You may not find it amusing, but I kinda do.

(And yes: I do need a lot more practice with the filters.)




Tuesday, October 29, 2019

Getting colder


So, evidently there’s another Frozen movie. I know this because a couple of weeks ago I went to Target and this was the first thing I saw walking in:




You know what this means, right?

Time to let it go.




Monday, October 28, 2019

Gratitude Monday: getting it done


Comparisons are odious, but I’m going to make one anyhow. At my previous employer, nothing happened in a timely fashion. Unless your time scale is geological.

One example: I sent our CLO an almost entirely-boilerplate non-disclosure agreement (the boilerplate being hers, with the addition only of vendor names and brief insertions relating to the statement of work) for approval. Two weeks passed, with multiple emails and voicemails to her; I was just about to stand in her office door when she called to say she saw “nothing wrong” with it.

I get it—she’s both CLO and CFO; she has a lot on her plate. But that makes her a bottleneck in some very important areas, and two weeks for any kind of response is just beyond the beyond.

But it’s symptomatic of an organizational culture that sees no reason to rush about anything.

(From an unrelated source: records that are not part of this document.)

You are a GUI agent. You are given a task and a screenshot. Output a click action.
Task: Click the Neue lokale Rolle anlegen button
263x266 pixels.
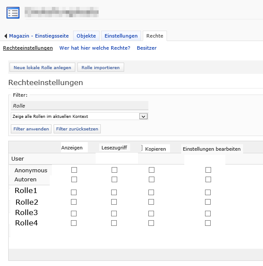click(x=42, y=67)
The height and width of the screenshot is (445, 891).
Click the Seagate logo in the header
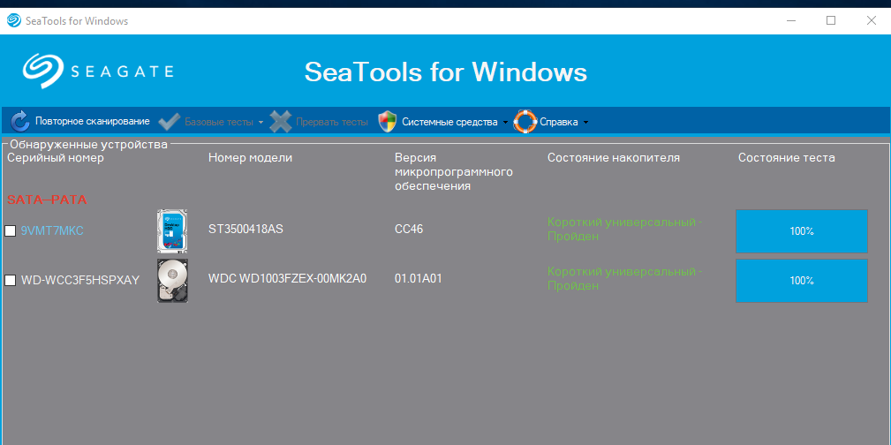click(98, 72)
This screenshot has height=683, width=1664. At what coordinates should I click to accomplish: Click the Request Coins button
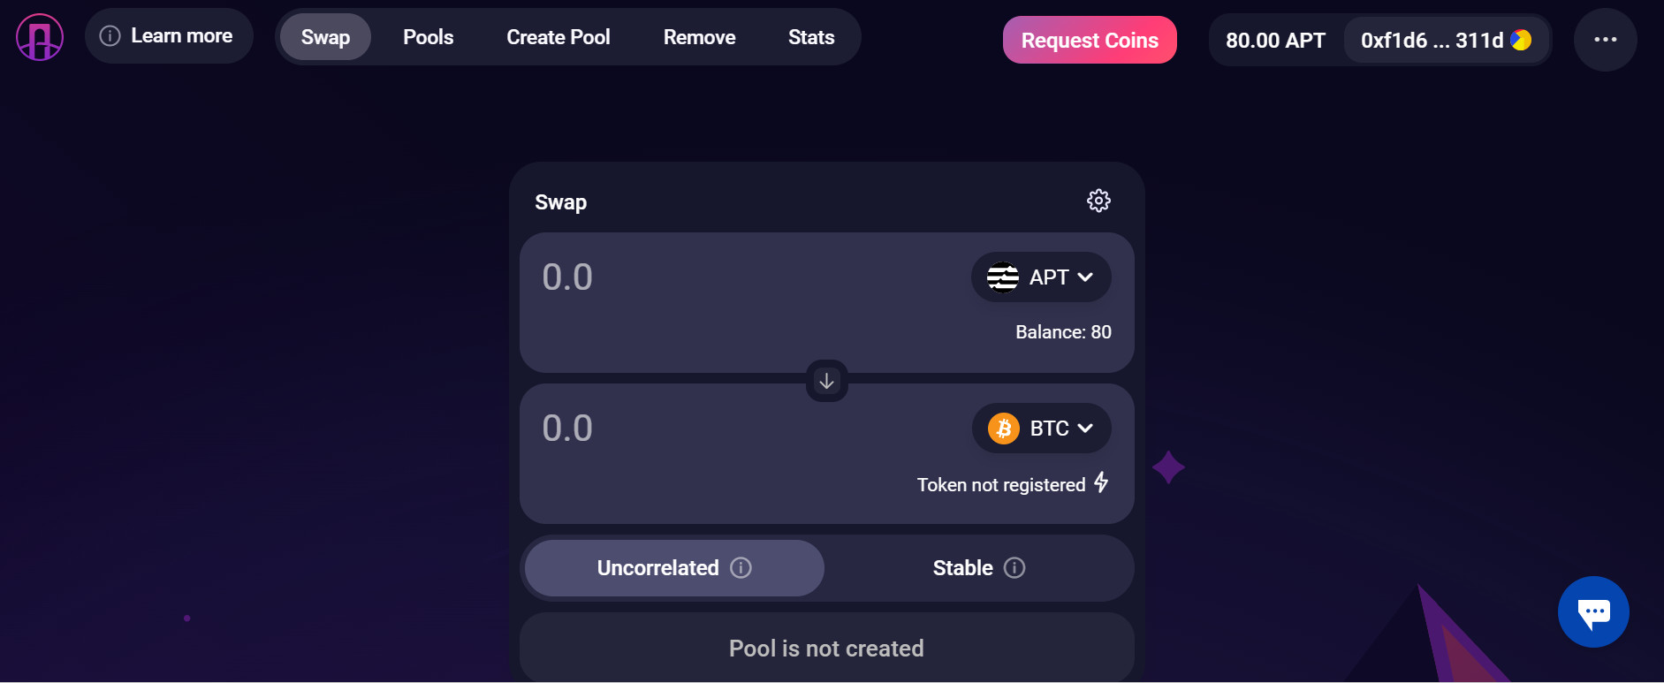click(x=1089, y=40)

And it explains its lack of appetite for innovation of any sort. (Also contributes to the mindset of my ex-colleague’s “oh, there’s no point in setting deadlines; we never meet them.”)

Well, those people and that mindset wouldn’t make it past the first 45 minutes at my current company. I’m copied on emails about bugs and customer issues; there are at least ten to 20 of those a day. And they get immediate attention—the engineering director looks at the issue and responds; it’s either fixed or it’s put in the backlog. Some of the more complicated issues generate long email threads between engineering, product management, customer support and others. They take this stuff seriously.

And somehow they’ve inspired me to do the same. I have to say that it’s annoying as spit to have your train of thought interrupted by some customer who can’t log in to the portal or has found a bug. But that’s part of the job—the job I love.

Wednesday, we got an email from a sales engineer in Europe who used to have full access to the portal, but now doesn’t, and he had to give a customer demo today, which requires all bells and whistles. We figured out that he has two types of account profiles—the one that used to give him full access and the one that doesn’t, which now appears to be the operating account. I hesitated to authorize a third account, while the other two are swirling about, but: customer demo.

Eventually we logged the issue (which I’ve found in some other accounts) and I sent an email to the provisioning group to give the guy specific access entitlements. I didn’t hear anything back on Thursday, and by Friday I was getting worried. Around 1700 I IM’d the engineering director to ask if the Service Desk works over the weekend, because the SE needs access. He wasn’t sure, but suggested I could call their number and get someone to provision while I was on the phone.

I did that and Service Desk did it (guy said they were going to get to it that day anyhow, but I’d marked my Wednesday request high importance and used the word urgent in the text; I am not really impressed with their understanding of urgent) and I emailed the SE asking him to check over the weekend that he had full access; if he had any problems, I’d check emails and get on it. Well, he emailed me on Saturday to say everything was fine, and I did a happy dance.

I swear I have never been so excited about a customer demo in my career.

And I am grateful to be working in an organization that is both mission-driven and gets stuck in to get things done.